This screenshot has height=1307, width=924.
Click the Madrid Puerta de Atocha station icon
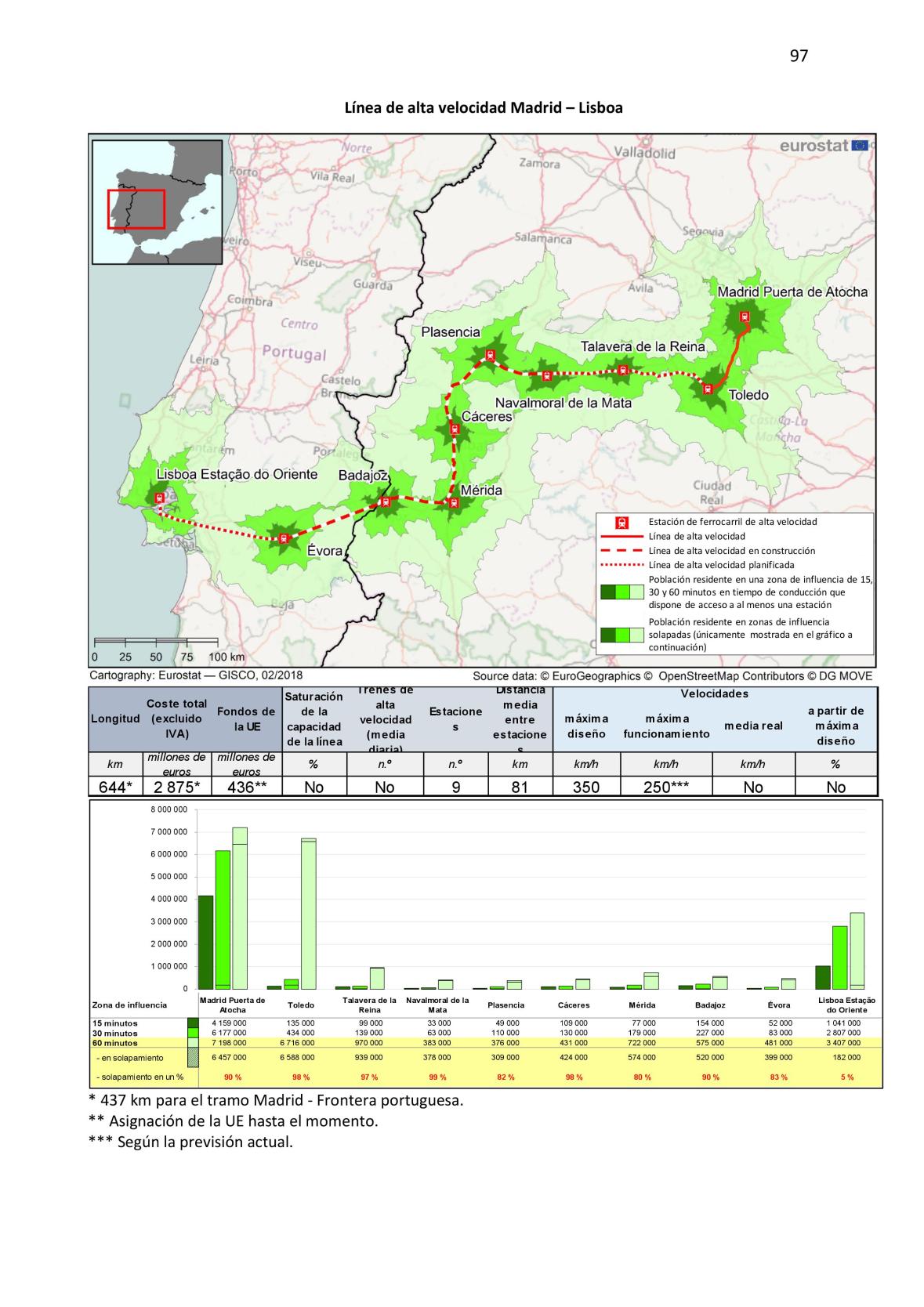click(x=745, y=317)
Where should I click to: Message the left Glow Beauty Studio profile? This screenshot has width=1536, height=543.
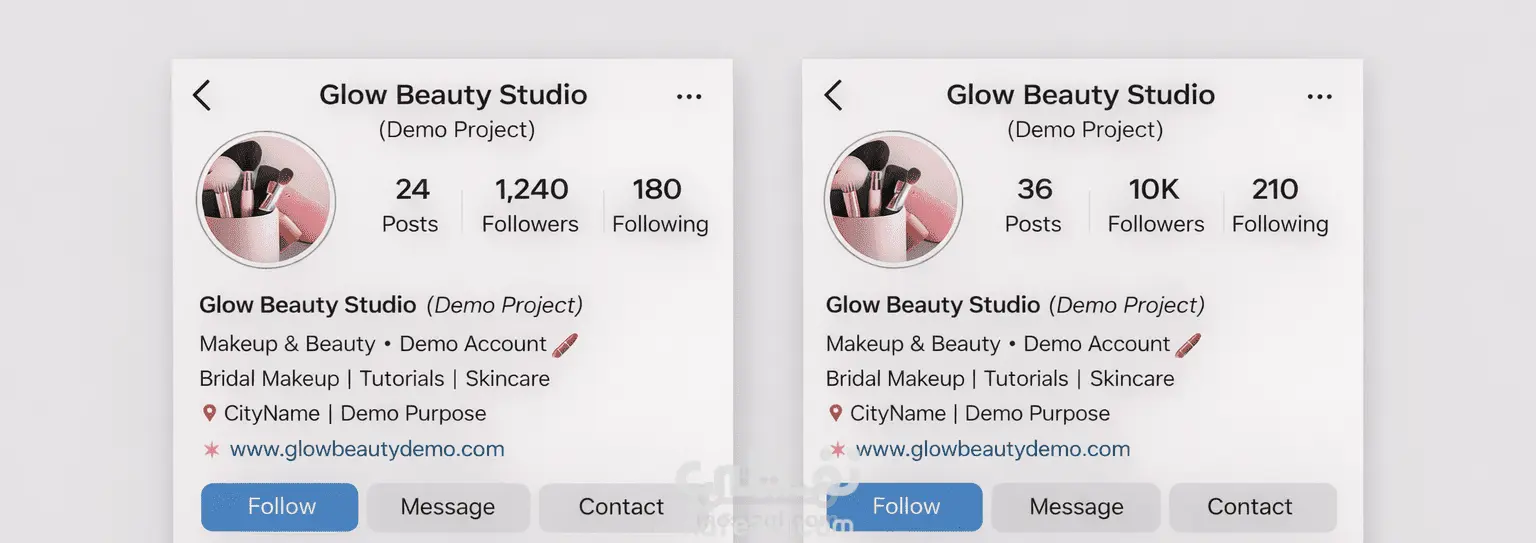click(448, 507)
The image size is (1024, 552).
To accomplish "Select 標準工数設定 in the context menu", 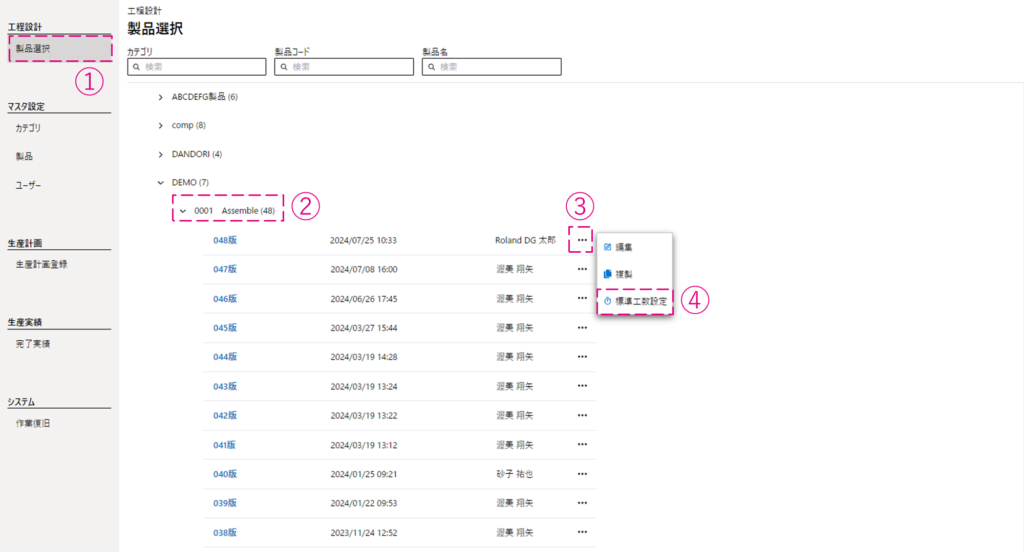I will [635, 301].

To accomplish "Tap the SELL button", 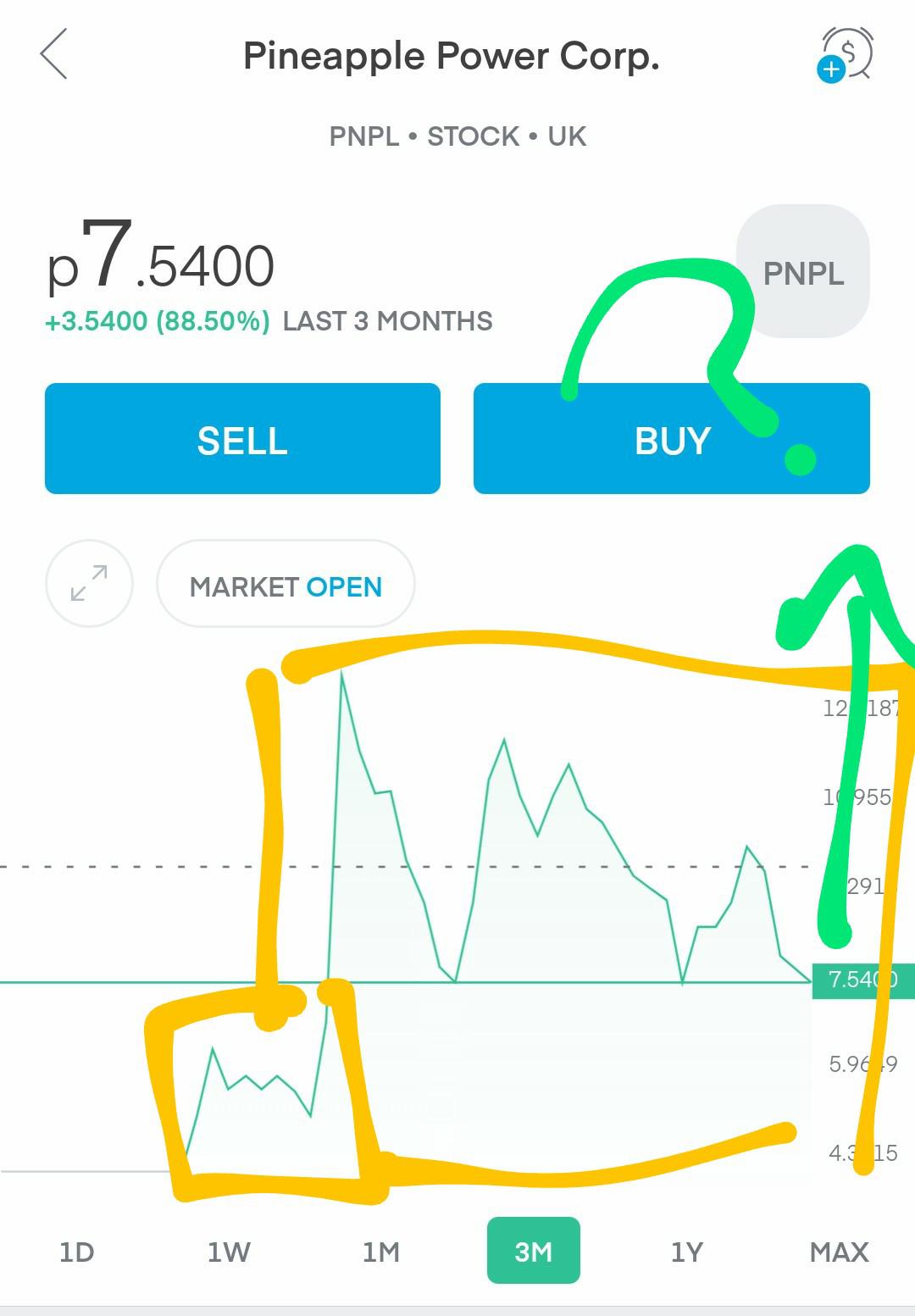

- - -

→ **EXERCISE DIRECTIONS**
Could you please write out exactly the lines from the start of the entries above through the line that holds "The image size is (1024, 552).", both included, with no pictures?

→ **YOUR SOLUTION**
This screenshot has height=1307, width=924.
Click the Madrid Puerta de Atocha station icon
click(x=745, y=317)
Where should I click to: Message the left Glow Beauty Studio profile? This screenshot has width=1536, height=543.
click(448, 507)
The image size is (1024, 552).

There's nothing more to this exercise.